:: WHAT YOU ARE ASKED TO DO ::
If a line in the records below includes the word "computer", count it, then give the total and nothing else.

Collected data:
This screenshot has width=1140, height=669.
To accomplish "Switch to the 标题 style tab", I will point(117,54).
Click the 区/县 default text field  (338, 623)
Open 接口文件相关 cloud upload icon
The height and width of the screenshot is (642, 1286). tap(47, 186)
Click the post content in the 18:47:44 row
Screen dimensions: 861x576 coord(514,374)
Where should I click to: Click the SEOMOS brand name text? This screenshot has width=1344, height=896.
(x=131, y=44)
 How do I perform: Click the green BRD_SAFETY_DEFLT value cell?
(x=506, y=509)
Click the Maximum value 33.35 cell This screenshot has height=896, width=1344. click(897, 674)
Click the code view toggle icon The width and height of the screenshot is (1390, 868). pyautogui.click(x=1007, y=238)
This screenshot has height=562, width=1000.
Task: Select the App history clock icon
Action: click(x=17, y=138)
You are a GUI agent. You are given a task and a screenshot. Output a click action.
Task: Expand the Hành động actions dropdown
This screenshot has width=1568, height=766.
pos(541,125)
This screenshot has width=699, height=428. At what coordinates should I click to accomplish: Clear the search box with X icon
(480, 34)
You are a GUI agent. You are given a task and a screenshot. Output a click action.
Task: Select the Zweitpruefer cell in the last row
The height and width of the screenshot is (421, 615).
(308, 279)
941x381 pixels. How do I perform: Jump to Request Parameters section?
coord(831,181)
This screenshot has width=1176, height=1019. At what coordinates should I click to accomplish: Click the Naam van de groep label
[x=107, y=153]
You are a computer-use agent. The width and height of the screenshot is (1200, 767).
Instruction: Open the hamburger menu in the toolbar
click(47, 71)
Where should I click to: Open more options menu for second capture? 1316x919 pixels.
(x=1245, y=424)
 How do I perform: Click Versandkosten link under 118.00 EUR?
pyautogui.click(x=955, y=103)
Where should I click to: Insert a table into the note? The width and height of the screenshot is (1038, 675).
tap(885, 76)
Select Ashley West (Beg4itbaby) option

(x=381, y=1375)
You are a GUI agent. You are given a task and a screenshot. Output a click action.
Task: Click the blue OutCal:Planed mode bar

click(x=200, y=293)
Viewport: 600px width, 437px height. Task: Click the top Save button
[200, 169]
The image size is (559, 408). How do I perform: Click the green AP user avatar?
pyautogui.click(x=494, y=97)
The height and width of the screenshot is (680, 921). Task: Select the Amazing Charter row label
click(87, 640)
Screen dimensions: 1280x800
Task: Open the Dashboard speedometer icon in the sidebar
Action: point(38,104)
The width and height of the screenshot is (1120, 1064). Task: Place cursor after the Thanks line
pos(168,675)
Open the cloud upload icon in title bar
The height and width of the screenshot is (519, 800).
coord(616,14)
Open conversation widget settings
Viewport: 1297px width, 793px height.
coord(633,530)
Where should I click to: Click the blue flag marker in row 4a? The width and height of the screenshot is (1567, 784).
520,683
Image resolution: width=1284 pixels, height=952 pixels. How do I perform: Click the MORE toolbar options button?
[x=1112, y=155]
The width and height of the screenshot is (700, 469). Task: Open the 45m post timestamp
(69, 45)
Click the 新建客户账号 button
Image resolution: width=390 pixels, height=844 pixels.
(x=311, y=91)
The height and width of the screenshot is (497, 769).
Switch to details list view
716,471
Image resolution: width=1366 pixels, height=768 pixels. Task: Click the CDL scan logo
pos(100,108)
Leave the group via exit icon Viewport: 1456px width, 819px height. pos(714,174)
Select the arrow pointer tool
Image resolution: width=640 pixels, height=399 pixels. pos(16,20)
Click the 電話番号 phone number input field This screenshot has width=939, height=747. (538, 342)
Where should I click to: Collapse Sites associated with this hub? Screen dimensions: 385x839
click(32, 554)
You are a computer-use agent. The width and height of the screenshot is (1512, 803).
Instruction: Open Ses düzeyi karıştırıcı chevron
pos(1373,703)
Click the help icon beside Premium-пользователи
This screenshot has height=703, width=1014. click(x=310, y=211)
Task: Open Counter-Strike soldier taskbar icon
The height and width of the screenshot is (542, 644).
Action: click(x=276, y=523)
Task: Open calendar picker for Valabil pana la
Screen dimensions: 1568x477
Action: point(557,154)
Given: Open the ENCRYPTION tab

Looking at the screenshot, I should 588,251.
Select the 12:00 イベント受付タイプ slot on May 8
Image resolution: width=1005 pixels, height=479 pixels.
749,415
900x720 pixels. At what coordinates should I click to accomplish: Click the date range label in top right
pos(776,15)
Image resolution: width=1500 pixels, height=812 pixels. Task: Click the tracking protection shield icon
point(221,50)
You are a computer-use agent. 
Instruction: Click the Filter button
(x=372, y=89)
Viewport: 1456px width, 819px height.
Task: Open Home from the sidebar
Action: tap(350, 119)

:: TASK OUTPUT ::
3